Pet lovers who lose their “fur-babies” now have another resource to find them, thanks to the efforts of Palestine Animal Control officers and social media.
“Operation Home Again,” a Facebook page created by Animal Control Officer Michael Hart, aims to educate the public and reunite lost pets with their frantic owners.
Educational videos, low-cost veterinary information, plus a featured “pet of the week,” featuring an adoptable pet from Palestine's BARC Humane Society are a few of the features Hart intends to incorporate on the site.
“This is something I've always wanted to do,” Hart, 44, told the Herald-Press Thursday. “Working here with the city has finally given me the opportunity.”
A pet lover since childhood, Hart has three cats of his own. Formerly an owner of a trucking company before starting with animal control roughly three months ago, Hart said he's fostered pets for adoption for years.
Hart said people's impression of animal control officers is all wrong; although sometimes necessary, officers aren't interested in imposing fines on pet owners. They also do not want to simply drop off animals at the shelter – their goal is in reuniting pets and their families.
“When I find an animal, I'll go back to the same location three of four times that week,” he said. “I'll knock on the same doors, over and over, looking for the owners. I've got about a 75 percent success rate.”
Hart said information on recovered animals will be uploaded to the site in real-time. In order to curtail thieves who “shop” for particular pets, however, no pictures will be provided.
“We really want people to visit the Humane Society and see what they're all about, anyway,” Hart said.
Animal Control Officer Travis Berryhill, 30, told the Herald-Press although his job entails having to bring animals to the shelter, he'd rather it not be necessary.
“Pets don't want to go to the shelter,” he said. “They want to go home; anything we can do to make that happen, we will.”
To that end, Hart said he and Berryhill are trying to acquire “chip-scanners” that can read microchipped pets in the field.
“They would save both money and time,” he said. “If we catch a dog or cat, scan them, and find out they live just a few doors or a block away, the animal never has to go to the shelter.”

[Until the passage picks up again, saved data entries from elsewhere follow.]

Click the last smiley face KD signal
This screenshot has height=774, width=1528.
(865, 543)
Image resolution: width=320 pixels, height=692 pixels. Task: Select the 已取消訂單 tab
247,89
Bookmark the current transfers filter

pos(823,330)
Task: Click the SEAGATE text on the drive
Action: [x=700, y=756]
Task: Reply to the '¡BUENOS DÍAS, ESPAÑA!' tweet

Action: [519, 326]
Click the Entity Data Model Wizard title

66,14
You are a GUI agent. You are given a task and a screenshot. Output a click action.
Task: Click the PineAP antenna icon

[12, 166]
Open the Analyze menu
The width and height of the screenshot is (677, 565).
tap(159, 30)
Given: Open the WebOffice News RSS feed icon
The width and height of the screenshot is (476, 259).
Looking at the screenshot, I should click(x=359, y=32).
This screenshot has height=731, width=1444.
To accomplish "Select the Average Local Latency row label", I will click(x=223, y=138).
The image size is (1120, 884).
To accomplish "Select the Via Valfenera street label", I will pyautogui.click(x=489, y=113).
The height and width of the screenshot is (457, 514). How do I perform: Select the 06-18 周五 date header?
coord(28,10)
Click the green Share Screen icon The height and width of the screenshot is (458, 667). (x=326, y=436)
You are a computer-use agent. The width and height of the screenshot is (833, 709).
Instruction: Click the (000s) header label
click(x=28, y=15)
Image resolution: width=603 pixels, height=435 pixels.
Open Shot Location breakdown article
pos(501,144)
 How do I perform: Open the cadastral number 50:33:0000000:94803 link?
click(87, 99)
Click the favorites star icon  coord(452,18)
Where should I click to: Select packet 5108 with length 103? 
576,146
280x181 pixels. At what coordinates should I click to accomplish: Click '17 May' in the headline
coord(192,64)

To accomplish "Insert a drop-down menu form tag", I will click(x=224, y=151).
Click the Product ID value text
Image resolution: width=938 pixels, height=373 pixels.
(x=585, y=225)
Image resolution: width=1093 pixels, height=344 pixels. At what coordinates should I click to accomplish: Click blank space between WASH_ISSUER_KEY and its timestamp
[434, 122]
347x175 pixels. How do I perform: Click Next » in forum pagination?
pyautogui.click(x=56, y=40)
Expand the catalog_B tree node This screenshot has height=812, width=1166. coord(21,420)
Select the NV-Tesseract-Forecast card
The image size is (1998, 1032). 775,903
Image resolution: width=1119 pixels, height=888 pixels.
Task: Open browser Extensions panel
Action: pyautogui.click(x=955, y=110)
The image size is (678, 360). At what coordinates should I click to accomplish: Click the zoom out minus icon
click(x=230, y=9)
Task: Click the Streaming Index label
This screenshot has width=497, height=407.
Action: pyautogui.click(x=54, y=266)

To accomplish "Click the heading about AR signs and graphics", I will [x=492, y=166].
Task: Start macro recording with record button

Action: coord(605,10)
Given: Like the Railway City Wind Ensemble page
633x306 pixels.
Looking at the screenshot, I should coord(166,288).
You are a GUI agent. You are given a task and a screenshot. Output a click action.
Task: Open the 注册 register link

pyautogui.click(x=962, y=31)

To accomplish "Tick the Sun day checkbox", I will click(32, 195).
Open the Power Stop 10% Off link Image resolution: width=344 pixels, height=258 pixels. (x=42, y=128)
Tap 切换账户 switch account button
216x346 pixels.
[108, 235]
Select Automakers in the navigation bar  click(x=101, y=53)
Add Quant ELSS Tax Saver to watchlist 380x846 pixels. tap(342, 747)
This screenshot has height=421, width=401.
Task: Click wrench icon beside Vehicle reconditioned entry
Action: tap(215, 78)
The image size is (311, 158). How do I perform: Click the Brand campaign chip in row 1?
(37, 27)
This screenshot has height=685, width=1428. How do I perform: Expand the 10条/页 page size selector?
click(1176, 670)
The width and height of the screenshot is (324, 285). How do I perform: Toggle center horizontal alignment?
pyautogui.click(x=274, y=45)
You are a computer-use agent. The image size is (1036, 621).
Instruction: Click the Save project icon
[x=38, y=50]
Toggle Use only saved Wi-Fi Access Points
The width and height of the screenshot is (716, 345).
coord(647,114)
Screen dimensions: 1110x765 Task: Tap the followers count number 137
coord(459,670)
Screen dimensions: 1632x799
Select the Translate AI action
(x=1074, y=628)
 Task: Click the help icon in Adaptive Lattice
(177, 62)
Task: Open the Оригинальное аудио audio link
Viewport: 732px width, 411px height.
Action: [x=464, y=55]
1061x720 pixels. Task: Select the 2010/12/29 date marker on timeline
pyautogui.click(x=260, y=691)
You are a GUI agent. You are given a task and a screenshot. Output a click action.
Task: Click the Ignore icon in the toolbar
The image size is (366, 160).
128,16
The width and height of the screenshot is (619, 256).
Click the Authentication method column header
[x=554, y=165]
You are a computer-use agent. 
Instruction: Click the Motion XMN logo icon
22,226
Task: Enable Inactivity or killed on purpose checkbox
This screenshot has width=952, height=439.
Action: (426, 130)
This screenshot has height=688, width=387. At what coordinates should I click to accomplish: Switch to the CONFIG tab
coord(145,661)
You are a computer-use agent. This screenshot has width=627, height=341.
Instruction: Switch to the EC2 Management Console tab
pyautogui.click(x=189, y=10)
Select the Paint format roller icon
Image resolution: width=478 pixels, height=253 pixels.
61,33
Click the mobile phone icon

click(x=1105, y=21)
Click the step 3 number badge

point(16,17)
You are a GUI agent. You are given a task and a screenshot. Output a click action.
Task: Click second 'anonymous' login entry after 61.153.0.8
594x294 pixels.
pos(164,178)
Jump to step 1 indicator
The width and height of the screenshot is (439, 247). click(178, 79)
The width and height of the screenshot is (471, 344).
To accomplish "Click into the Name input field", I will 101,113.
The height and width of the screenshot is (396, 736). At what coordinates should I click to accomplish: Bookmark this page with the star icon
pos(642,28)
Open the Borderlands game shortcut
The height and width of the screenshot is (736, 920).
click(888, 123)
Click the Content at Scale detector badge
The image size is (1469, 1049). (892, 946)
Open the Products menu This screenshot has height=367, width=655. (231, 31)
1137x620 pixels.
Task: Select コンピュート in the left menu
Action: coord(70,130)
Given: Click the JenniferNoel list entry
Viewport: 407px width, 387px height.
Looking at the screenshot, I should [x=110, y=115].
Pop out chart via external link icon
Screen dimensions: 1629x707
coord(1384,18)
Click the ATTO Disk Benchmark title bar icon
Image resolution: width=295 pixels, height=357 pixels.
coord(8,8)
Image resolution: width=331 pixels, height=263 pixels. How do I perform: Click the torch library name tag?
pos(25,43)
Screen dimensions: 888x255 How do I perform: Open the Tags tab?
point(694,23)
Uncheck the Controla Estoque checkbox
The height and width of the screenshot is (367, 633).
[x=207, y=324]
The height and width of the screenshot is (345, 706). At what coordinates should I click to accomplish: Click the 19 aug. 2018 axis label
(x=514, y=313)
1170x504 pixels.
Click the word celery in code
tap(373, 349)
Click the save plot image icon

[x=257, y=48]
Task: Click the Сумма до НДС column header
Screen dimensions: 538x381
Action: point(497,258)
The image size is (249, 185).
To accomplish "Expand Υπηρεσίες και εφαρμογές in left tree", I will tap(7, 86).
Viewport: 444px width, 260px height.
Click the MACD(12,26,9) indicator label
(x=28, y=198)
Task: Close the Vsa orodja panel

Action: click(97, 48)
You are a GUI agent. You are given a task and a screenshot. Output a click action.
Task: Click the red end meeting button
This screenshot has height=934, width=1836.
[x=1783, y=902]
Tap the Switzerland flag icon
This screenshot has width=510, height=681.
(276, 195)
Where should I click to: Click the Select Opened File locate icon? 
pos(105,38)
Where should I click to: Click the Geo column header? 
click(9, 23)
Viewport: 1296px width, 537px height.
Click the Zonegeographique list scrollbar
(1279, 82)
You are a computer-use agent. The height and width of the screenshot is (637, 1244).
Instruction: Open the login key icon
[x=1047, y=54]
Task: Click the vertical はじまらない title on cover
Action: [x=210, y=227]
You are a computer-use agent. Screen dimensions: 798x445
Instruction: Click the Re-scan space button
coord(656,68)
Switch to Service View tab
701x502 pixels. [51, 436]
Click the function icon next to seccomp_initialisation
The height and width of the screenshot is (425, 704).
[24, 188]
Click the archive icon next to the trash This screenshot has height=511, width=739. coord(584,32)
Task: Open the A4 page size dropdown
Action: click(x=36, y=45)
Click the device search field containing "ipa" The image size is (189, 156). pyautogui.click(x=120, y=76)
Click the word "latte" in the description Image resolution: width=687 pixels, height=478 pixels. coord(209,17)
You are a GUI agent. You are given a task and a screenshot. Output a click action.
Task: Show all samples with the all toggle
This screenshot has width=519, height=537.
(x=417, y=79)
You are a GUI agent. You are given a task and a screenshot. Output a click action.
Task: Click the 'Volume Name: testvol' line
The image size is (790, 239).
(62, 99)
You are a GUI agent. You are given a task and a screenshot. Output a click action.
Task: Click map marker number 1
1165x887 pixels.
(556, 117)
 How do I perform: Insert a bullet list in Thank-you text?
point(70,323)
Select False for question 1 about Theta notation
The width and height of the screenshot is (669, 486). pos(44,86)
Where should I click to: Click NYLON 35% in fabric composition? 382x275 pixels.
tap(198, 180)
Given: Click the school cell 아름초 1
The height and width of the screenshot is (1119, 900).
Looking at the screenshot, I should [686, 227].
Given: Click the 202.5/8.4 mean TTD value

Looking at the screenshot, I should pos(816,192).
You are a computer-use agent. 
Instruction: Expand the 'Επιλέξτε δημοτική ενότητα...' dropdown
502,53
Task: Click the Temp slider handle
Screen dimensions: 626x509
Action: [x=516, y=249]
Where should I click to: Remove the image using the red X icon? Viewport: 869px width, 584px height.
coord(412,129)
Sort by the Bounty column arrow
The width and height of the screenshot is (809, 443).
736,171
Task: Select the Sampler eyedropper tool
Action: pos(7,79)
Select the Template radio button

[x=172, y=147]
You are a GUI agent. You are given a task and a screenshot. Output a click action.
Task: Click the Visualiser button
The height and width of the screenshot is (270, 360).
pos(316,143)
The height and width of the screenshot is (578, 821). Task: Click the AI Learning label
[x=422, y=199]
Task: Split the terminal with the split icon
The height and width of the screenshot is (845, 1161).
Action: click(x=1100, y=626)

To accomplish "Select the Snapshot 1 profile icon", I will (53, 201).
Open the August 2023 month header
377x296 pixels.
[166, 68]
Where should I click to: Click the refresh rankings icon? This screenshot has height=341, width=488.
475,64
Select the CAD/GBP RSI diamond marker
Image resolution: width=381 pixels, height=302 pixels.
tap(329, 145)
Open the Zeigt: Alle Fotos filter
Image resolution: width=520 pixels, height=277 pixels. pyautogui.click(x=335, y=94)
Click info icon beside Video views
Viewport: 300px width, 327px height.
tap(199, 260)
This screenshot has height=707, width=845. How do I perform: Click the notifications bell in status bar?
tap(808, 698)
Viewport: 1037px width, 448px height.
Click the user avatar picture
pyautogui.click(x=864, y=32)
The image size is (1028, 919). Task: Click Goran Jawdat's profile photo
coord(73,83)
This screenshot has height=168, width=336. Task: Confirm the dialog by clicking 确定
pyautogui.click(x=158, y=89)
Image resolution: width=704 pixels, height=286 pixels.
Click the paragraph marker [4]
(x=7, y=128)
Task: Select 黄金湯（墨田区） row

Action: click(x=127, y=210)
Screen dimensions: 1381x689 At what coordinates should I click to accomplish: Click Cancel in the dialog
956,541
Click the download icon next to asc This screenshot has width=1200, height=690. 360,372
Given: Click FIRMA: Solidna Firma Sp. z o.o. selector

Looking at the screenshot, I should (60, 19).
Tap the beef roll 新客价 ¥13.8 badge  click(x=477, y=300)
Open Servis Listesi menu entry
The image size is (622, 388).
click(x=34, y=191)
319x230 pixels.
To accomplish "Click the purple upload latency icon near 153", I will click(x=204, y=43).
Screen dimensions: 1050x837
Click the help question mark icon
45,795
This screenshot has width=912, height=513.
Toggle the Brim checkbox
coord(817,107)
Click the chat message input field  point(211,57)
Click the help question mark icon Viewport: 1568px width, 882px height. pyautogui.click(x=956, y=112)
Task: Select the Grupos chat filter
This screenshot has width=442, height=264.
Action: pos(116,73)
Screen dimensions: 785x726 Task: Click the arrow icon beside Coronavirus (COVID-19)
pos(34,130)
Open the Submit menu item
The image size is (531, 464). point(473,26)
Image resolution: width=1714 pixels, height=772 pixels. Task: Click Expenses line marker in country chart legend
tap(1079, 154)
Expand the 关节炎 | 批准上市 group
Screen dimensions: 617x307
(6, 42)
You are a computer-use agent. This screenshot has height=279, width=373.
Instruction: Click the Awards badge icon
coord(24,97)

The problem with acquiring the Home-Again scanners, Hart said, is the price. At $400 apiece, it's not in animal control's budget at present.
“We're trying to raise the funds,” he said.
Hart and Berryhill said they are grateful for the help and support they've received from the Palestine Police Department and Chief Andy Harvey in their efforts to reunite animals with their owners, while lowering the number of dogs and cats at the shelter.
Harvey said the appreciation is mutual.
“I love that we have Animal Control officers like Michael and Travis that are passionate about animals,” he said. “They want to be more proactive in reuniting pets with their owners and better educate the public. This was totally their idea.”